Why Do Children Become Attached to Security Blankets?
Many parents of young children have experience with the importance of a security blanket. A child becomes attached to a particular blanket and might wish to bring it along with him everywhere he goes. Alternatively, he might need it to sleep every night. Psychologists have long studied the attachment that children develop to security blankets.
A security blanket is used to curb anxiety in a child. According to Psychology Today, children with security blankets are more likely to adjust to a stressful situation. The security blanket serves as a proxy when the child is away from her parents, particularly when she goes to bed at night.
A security blanket provides both comfort and a secure feeling to a child.

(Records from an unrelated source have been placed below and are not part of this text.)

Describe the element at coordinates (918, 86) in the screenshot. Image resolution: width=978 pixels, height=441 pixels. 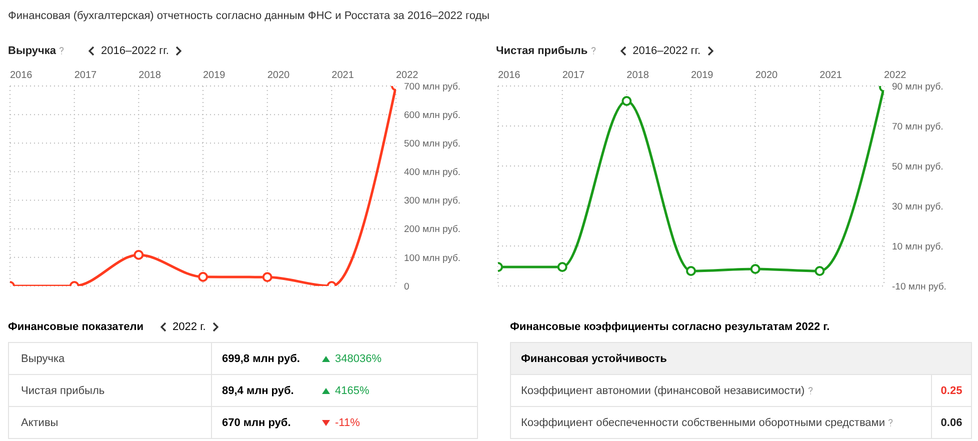
I see `y-tick-label: 90 млн руб.` at that location.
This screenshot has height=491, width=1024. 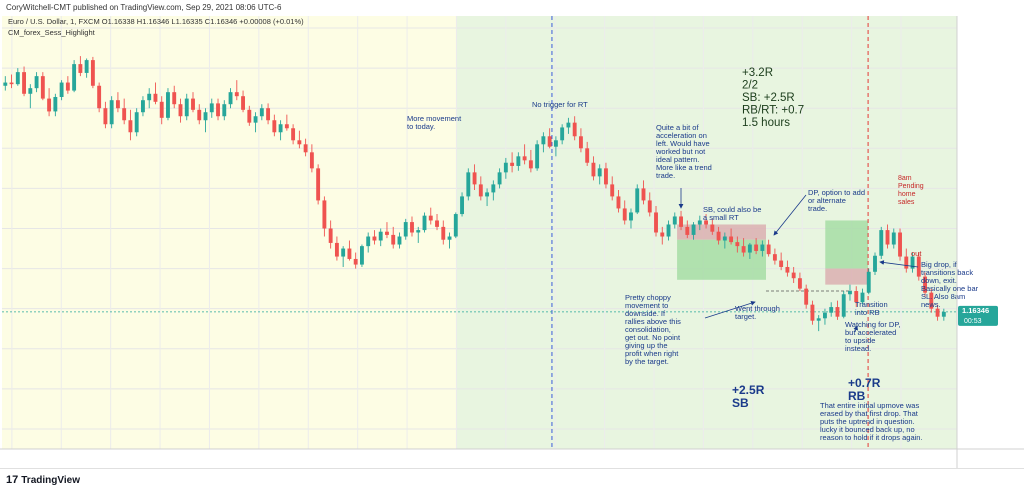 What do you see at coordinates (648, 330) in the screenshot?
I see `annotation-line: consolidation,` at bounding box center [648, 330].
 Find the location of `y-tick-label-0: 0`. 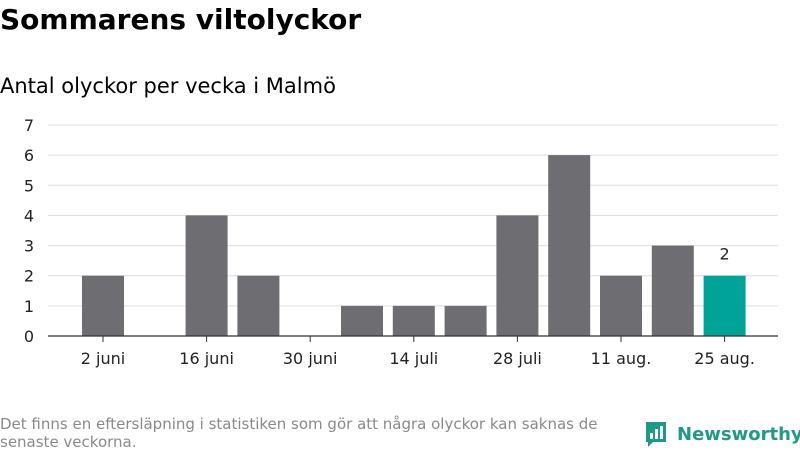

y-tick-label-0: 0 is located at coordinates (29, 336).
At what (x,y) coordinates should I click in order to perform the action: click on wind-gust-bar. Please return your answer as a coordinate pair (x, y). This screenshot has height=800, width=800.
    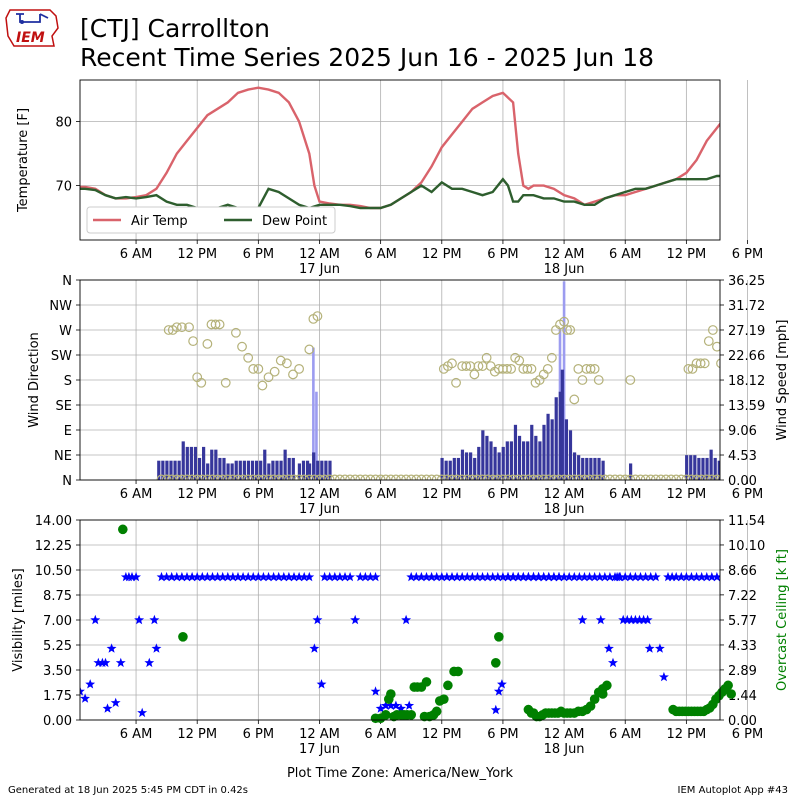
    Looking at the image, I should click on (564, 380).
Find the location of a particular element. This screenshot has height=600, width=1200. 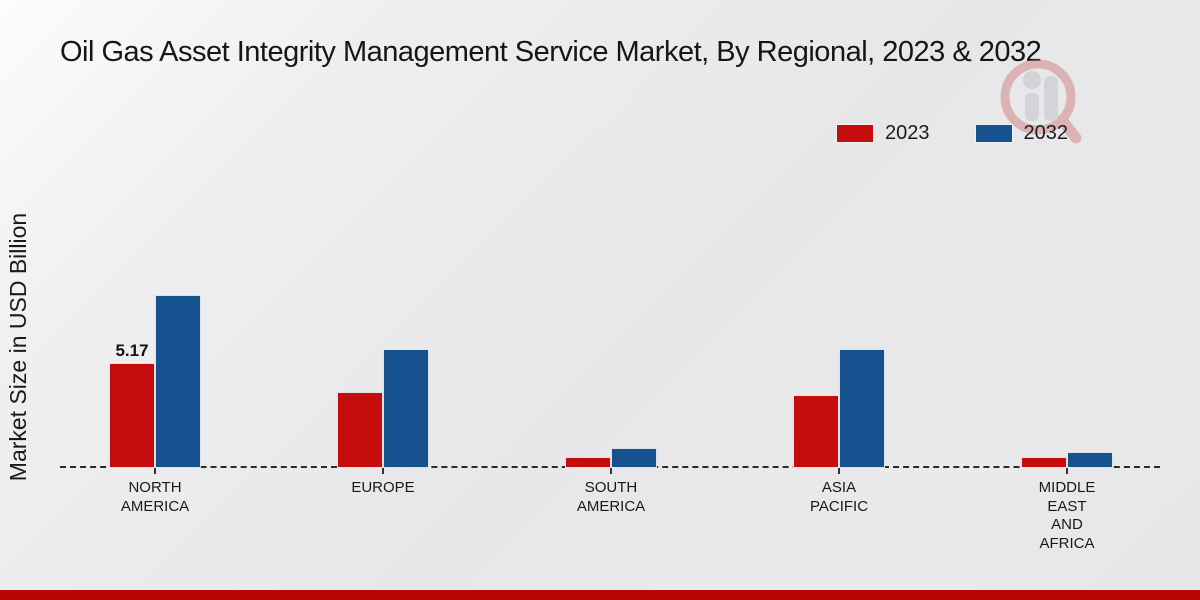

His attachment with the blanket provides a stable feeling in a potentially unstable environment. Security blankets prove especially helpful in new situations in which the child longs for something familiar. Research indicates that no long-term harmful effects occur from a child having a security blanket.
Other objects besides a security blanket can feel just as important to a child. Additional attachment items include favorite toys, stuffed animals or pacifiers. The attachment can happen naturally or might occur as a result of encouragement from the child's parents. In some cases, a child will show no affinity toward a security object.
A common misconception is that there is a correlation between a child's attachment to her mother and the need for a security blanket. A study of 74 toddlers conducted by the American Psychological Association shows that attachment to the child's mother and attachment to a security blanket are unrelated.
If a child has a security blanket, it is important to practice good hygiene. Make sure it is washed regularly to keep it clean. Also, your child might need to leave the security blanket at home when he goes to day care or preschool. A teacher might be concerned that the child will become too territorial over the object.